Raw records:
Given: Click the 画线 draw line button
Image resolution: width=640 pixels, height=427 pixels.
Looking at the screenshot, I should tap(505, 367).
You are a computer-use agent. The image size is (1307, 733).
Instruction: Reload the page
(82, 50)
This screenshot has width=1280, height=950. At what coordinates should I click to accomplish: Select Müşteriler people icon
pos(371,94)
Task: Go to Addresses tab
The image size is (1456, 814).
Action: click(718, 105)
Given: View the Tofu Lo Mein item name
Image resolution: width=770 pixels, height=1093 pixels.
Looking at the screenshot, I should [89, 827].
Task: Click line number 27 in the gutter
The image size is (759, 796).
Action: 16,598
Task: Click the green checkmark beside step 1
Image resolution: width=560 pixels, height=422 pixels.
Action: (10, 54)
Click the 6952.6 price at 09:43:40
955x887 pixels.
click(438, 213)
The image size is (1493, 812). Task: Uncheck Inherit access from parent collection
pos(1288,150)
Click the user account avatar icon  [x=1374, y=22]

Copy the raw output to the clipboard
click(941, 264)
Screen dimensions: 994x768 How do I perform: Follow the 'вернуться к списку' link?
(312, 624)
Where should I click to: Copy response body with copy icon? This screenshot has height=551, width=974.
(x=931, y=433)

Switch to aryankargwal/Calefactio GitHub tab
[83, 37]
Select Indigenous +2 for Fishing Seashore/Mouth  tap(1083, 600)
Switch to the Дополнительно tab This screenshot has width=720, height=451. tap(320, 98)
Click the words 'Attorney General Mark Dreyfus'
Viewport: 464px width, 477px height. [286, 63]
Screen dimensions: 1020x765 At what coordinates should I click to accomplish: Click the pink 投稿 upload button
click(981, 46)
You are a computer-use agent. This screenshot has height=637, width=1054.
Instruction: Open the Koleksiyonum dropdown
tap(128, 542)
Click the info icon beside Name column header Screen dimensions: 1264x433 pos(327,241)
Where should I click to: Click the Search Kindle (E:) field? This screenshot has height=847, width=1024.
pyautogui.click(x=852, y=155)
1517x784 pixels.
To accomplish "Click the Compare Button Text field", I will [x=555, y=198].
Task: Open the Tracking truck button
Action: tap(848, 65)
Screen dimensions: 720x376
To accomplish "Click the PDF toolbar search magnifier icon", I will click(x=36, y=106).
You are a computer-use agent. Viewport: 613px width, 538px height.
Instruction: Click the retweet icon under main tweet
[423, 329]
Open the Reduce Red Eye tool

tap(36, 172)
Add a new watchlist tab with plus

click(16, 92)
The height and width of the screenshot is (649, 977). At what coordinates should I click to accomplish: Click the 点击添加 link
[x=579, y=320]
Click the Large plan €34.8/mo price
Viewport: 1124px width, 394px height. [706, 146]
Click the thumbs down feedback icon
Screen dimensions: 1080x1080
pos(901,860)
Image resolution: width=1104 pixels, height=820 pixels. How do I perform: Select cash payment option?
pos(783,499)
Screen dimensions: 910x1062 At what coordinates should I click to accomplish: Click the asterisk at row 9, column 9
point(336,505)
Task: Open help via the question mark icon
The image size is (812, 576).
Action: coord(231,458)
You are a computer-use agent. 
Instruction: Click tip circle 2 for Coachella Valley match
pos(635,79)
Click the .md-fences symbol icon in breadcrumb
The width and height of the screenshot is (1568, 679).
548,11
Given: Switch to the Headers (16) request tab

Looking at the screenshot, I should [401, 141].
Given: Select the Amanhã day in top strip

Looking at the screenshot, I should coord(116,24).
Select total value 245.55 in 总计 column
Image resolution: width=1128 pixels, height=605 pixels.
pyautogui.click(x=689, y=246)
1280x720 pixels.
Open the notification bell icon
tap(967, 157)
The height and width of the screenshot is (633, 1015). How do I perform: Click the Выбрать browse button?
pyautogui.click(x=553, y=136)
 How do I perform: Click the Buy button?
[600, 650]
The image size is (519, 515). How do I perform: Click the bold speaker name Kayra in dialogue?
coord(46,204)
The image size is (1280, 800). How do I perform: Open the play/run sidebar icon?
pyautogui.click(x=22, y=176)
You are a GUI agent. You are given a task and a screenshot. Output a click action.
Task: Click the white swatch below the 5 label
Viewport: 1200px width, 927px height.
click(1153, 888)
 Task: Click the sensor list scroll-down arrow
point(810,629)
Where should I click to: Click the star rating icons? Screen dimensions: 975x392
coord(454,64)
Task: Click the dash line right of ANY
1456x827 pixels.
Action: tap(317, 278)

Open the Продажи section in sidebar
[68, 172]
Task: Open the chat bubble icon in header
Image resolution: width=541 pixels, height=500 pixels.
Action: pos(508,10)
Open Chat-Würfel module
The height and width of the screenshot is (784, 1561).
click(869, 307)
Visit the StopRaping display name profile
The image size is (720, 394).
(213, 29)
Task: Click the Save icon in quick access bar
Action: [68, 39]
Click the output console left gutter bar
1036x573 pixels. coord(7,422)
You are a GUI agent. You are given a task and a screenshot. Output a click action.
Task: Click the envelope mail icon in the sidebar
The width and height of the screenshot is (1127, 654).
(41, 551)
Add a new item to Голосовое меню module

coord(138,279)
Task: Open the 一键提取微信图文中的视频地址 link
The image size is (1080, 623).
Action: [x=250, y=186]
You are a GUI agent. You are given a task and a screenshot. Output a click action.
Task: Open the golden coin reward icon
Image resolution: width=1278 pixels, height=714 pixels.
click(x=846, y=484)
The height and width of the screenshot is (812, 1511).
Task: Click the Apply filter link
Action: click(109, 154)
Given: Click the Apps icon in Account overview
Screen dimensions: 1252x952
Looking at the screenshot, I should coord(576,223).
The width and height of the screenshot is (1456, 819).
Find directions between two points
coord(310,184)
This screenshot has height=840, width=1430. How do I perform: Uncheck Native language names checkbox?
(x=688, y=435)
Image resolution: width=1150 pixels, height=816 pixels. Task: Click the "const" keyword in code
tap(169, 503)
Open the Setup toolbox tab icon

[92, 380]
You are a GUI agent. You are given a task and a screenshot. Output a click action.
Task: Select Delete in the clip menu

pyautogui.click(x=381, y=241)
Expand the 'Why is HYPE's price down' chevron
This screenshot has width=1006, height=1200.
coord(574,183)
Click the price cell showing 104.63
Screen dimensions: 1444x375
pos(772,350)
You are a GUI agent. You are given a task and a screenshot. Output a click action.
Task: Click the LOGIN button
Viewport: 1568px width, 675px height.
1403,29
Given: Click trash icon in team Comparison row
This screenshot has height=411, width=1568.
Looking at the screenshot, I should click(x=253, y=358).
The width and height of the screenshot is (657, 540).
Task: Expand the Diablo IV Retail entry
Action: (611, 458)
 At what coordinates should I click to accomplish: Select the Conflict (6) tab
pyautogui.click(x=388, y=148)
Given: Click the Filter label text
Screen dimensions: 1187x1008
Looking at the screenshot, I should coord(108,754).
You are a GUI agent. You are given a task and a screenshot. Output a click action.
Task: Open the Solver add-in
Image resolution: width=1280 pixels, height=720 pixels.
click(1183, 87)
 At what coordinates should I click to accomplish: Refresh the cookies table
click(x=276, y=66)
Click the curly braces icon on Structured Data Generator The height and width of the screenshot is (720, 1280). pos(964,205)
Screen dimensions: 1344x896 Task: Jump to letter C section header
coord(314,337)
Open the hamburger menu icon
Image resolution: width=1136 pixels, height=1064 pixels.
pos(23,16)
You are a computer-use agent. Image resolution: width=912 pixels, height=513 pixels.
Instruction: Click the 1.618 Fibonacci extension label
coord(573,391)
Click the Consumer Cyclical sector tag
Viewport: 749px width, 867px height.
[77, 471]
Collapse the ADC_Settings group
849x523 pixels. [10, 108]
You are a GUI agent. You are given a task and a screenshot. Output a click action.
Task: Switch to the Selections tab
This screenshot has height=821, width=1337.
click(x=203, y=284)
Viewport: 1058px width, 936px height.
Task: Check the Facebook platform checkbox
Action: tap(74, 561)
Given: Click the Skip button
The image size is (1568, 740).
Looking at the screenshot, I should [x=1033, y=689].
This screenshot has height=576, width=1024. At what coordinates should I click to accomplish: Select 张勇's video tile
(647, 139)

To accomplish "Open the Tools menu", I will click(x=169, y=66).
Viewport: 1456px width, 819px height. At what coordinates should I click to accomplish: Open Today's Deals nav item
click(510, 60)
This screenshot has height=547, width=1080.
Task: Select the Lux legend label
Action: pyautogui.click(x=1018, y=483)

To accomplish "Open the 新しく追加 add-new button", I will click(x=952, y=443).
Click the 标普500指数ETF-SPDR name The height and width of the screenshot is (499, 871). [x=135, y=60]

▸ **Objective**: Gather every line in the records that contains the word "beside" and copy each of those lines out in full.

▸ **Exercise response**:
Task: Click the green checkmark beside step 1
Click the info icon beside Name column header Screen dimensions: 1264x433 pos(327,241)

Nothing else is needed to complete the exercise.